El estrés crónico lo sufrimos cuando estamos viviendo situaciones que interpretamos pueden afectar a nuestra supervivencia. Y las consecuencias pueden ser alteraciones de tipo físico y mental. Desde dolor de cabeza, contracturas, problemas digestivos, de la piel, o caída del cabello entre otros, hasta insomnio, irritabilidad, pérdida de memoria y concentración, y ansiedad.

La situación no la podemos cambiar en el ámbito personal, pero si que podemos cambiar nuestra actitud ante el problema. Aceptar lo que hay y buscar lo que podemos hacer y no obsesionarnos con lo que no podemos hacer.

La naturaleza sigue su curso, con pandemia o sin, y la primavera llega con toda la explosión de luz, colores, sonidos, olores y texturas como cada año, para que esta pandemia, que sepamos, afecta principalmente a una de las especies del planeta, una especie muy invasiva, que es la especie humana. Pero la vegetación y la fauna con el cambio de temperatura y de horas de luz en la zonas templadas de la Tierra, se empiezan a despertar del reposo invernal, y crecen, florecen, se reproducen y la vida se manifiesta de manera espectacular, como cada primavera con pandemia o sin.
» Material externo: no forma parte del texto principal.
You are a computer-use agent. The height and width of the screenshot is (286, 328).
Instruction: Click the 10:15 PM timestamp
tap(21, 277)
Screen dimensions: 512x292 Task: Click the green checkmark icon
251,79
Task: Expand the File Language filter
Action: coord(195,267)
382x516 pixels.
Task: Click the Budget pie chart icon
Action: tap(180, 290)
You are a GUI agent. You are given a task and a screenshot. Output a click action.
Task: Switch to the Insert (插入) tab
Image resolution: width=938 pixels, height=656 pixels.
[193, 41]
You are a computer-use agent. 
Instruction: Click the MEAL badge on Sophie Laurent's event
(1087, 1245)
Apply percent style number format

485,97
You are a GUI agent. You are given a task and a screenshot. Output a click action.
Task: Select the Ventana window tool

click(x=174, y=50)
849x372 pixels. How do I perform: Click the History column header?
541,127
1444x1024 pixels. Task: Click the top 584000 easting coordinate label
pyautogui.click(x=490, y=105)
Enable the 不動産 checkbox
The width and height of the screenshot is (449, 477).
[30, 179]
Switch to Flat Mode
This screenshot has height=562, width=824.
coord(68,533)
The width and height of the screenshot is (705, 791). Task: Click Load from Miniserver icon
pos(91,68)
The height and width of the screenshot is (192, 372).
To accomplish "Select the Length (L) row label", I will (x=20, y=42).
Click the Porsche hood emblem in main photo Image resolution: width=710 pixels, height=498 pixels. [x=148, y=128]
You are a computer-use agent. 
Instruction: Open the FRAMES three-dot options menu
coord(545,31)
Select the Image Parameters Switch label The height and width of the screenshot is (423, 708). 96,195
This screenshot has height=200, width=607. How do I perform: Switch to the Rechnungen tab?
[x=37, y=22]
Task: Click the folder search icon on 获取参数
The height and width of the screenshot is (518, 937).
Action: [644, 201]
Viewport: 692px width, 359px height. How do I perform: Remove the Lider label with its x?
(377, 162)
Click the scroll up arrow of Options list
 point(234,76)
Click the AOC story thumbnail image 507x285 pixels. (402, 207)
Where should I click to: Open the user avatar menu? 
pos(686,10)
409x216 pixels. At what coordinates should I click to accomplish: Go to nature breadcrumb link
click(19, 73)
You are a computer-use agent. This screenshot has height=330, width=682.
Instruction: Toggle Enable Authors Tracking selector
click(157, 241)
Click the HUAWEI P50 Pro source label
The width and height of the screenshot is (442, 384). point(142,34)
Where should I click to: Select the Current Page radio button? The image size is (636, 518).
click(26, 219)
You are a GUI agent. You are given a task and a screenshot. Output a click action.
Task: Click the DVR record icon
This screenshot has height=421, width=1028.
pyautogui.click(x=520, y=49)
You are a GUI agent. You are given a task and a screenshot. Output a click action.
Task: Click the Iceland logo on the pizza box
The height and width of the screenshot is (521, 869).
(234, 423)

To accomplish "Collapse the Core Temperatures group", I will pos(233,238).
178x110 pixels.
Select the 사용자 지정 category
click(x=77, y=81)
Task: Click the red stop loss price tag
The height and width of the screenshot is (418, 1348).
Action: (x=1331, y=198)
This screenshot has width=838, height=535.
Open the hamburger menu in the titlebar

Nos podemos amargar diciendo que claro, si vivimos en la ciudad, no podemos salir todo lo que quisiéramos en el campo o en el bosque para disfrutar de la primavera. Quizás no podemos salir, como estábamos acostumbrados a hacer cientos de kilómetros para ir a comer fuera, pero debemos pensar que nuestros antepasados sin aviones ni coches, llegaban donde los llevaban las piernas o como mucho algún animal de carga, y muchos que vivían en el interior, no a más de cien kilómetros del mar, se morían sin haberlo visto nunca, y no por ello dejaban de tener una vida bien satisfactoria y seguramente sin estrés crónico.

La primavera no está lejos, la tenemos en casa, en la calle, en el parque ..., sólo tenemos que aprender a reconocerla. Tenemos más horas de luz, el sol calienta más, si tenemos plantas en casa, reverdecen y crecen, y quizás florecen. Los árboles de la calle si habían perdido la hoja, empiezan a brotar y quizás también algunos se llenan de flores. Los pájaros se aprestan a hacer el nido y sus cantos si escuchamos bien, los podemos oir por encima del rumor del tráfico. Y si vamos a algún parque o jardín que tengamos cerca de casa, allí podremos captar más todo este revuelo primaveral que nos anuncia que la vida sigue, a pesar de la pandemia. Podremos sentir los olores de las flores, ver sus colores vivos porque deben llamar la atención de los insectos, captar diferentes texturas de las cortezas de los árboles, o de las hojas de diferentes plantas.

Y mientras intentamos descubrir la primavera en nuestro entorno, nos fundimos en nuestro hábitat más natural, y eso nos tranquiliza, porque a pesar de haber artificializado el ambiente y vivir en zonas muy antropizadas, no dejamos de ser seres vivos hechos para vivir en un medio natural. Y cuando nos encontramos en el parque y reconectamos con nuestro hábitat propio y somos una especie más del planeta, viviendo el aquí y ahora, tal vez aunque sea por unos momentos, nos olvidamos de la situación que nos angustia, y nos sentimos bien y bajamos nuestro grado de estrés a niveles normales. Y volvemos a casa renovados, y nos vestimos con colores más vivos, nos ponemos aquella colonia que nos gusta y quizás cantamos un poco y todo, porque la primavera ha llegado.